━━━━━ Data records
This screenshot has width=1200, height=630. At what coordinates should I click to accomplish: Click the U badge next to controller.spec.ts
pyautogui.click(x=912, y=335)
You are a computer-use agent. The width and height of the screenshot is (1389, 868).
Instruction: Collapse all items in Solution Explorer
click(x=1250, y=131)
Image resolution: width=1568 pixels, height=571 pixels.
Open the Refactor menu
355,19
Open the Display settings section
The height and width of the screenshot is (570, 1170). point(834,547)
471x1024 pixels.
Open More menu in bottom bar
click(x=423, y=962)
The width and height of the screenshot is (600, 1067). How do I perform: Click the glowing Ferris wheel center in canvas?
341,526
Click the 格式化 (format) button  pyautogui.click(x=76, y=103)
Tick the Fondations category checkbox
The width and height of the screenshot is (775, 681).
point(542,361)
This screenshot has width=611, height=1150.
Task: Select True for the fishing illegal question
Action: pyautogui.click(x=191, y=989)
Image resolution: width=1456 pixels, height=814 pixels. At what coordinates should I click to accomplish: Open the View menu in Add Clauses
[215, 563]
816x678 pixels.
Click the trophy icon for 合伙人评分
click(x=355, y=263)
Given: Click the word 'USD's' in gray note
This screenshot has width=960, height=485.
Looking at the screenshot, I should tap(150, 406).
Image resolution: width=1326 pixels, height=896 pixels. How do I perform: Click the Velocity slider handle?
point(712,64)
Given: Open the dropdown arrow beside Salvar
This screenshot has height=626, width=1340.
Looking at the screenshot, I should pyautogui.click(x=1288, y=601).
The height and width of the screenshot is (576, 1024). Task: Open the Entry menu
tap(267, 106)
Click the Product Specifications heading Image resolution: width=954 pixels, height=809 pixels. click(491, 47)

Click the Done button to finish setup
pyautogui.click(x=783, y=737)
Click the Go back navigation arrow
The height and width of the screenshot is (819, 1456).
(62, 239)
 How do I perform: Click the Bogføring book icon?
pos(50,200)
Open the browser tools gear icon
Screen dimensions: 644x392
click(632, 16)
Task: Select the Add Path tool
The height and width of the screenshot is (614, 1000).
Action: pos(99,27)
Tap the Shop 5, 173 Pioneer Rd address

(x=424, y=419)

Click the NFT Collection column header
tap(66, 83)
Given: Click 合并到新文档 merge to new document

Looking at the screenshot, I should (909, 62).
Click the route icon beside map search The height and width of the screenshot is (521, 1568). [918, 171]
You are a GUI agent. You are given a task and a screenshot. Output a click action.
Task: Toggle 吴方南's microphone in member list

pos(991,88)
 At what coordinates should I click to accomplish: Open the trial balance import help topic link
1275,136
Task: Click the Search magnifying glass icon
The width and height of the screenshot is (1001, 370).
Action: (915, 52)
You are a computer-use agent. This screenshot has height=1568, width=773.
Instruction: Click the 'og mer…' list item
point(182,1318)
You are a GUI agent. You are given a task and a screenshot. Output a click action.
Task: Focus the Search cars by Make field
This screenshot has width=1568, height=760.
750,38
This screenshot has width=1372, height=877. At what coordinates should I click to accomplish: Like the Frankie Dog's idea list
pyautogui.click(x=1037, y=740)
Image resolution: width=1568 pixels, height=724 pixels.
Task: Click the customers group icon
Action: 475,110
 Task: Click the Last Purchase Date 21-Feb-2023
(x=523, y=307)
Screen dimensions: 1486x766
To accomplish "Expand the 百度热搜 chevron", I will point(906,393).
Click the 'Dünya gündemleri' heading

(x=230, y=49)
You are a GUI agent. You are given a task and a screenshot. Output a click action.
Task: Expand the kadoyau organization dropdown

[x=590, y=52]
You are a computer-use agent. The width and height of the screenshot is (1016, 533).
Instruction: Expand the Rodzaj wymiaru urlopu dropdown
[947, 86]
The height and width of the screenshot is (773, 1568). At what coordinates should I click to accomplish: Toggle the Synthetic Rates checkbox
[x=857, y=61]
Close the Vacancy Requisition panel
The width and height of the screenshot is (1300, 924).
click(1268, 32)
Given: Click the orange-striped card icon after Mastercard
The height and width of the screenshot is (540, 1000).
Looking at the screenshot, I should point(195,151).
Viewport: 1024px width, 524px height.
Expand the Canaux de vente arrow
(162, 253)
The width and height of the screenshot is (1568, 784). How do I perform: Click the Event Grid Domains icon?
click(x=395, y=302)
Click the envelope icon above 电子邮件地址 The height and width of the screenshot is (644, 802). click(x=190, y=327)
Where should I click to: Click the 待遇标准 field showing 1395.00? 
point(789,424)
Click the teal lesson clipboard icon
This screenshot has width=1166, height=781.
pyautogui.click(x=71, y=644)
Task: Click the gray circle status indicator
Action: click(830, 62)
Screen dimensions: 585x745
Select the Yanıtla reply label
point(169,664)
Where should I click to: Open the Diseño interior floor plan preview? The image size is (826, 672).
━━━━━━━━━━
Aim of the exercise -
Write the material above out in full, exactly as it reads.

Exercise solution -
This screenshot has width=1200, height=630. At what coordinates should I click to accomplish: Click the U badge next to controller.spec.ts
pyautogui.click(x=912, y=335)
You are a computer-use agent. The width and height of the screenshot is (1389, 868).
Instruction: Collapse all items in Solution Explorer
click(x=1250, y=131)
Image resolution: width=1568 pixels, height=571 pixels.
Open the Refactor menu
355,19
Open the Display settings section
The height and width of the screenshot is (570, 1170). point(834,547)
471x1024 pixels.
Open More menu in bottom bar
click(x=423, y=962)
The width and height of the screenshot is (600, 1067). How do I perform: Click the glowing Ferris wheel center in canvas?
341,526
Click the 格式化 (format) button  pyautogui.click(x=76, y=103)
Tick the Fondations category checkbox
The width and height of the screenshot is (775, 681).
point(542,361)
This screenshot has width=611, height=1150.
Task: Select True for the fishing illegal question
Action: pyautogui.click(x=191, y=989)
Image resolution: width=1456 pixels, height=814 pixels. At what coordinates should I click to accomplish: Open the View menu in Add Clauses
[215, 563]
816x678 pixels.
Click the trophy icon for 合伙人评分
click(x=355, y=263)
Given: Click the word 'USD's' in gray note
This screenshot has width=960, height=485.
Looking at the screenshot, I should tap(150, 406).
Image resolution: width=1326 pixels, height=896 pixels. How do I perform: Click the Velocity slider handle?
point(712,64)
Given: Open the dropdown arrow beside Salvar
This screenshot has height=626, width=1340.
Looking at the screenshot, I should pyautogui.click(x=1288, y=601).
The height and width of the screenshot is (576, 1024). Task: Open the Entry menu
tap(267, 106)
Click the Product Specifications heading Image resolution: width=954 pixels, height=809 pixels. click(491, 47)

Click the Done button to finish setup
pyautogui.click(x=783, y=737)
Click the Go back navigation arrow
The height and width of the screenshot is (819, 1456).
(62, 239)
 How do I perform: Click the Bogføring book icon?
pos(50,200)
Open the browser tools gear icon
Screen dimensions: 644x392
click(632, 16)
Task: Select the Add Path tool
The height and width of the screenshot is (614, 1000).
Action: pos(99,27)
Tap the Shop 5, 173 Pioneer Rd address

(x=424, y=419)

Click the NFT Collection column header
tap(66, 83)
Given: Click 合并到新文档 merge to new document

Looking at the screenshot, I should (909, 62).
Click the route icon beside map search The height and width of the screenshot is (521, 1568). [918, 171]
You are a GUI agent. You are given a task and a screenshot. Output a click action.
Task: Toggle 吴方南's microphone in member list

pos(991,88)
 At what coordinates should I click to accomplish: Open the trial balance import help topic link
1275,136
Task: Click the Search magnifying glass icon
The width and height of the screenshot is (1001, 370).
Action: (915, 52)
You are a computer-use agent. This screenshot has height=1568, width=773.
Instruction: Click the 'og mer…' list item
point(182,1318)
You are a GUI agent. You are given a task and a screenshot. Output a click action.
Task: Focus the Search cars by Make field
This screenshot has width=1568, height=760.
750,38
This screenshot has width=1372, height=877. At what coordinates should I click to accomplish: Like the Frankie Dog's idea list
pyautogui.click(x=1037, y=740)
Image resolution: width=1568 pixels, height=724 pixels.
Task: Click the customers group icon
Action: 475,110
 Task: Click the Last Purchase Date 21-Feb-2023
(x=523, y=307)
Screen dimensions: 1486x766
To accomplish "Expand the 百度热搜 chevron", I will point(906,393).
Click the 'Dünya gündemleri' heading

(x=230, y=49)
You are a GUI agent. You are given a task and a screenshot. Output a click action.
Task: Expand the kadoyau organization dropdown

[x=590, y=52]
You are a computer-use agent. The width and height of the screenshot is (1016, 533).
Instruction: Expand the Rodzaj wymiaru urlopu dropdown
[947, 86]
The height and width of the screenshot is (773, 1568). At what coordinates should I click to accomplish: Toggle the Synthetic Rates checkbox
[x=857, y=61]
Close the Vacancy Requisition panel
The width and height of the screenshot is (1300, 924).
click(1268, 32)
Given: Click the orange-striped card icon after Mastercard
The height and width of the screenshot is (540, 1000).
Looking at the screenshot, I should point(195,151).
Viewport: 1024px width, 524px height.
Expand the Canaux de vente arrow
(162, 253)
The width and height of the screenshot is (1568, 784). How do I perform: Click the Event Grid Domains icon?
click(x=395, y=302)
Click the envelope icon above 电子邮件地址 The height and width of the screenshot is (644, 802). click(x=190, y=327)
Where should I click to: Click the 待遇标准 field showing 1395.00? 
point(789,424)
Click the teal lesson clipboard icon
This screenshot has width=1166, height=781.
pyautogui.click(x=71, y=644)
Task: Click the gray circle status indicator
Action: click(830, 62)
Screen dimensions: 585x745
Select the Yanıtla reply label
point(169,664)
Where should I click to: Open the Diseño interior floor plan preview? The image size is (826, 672).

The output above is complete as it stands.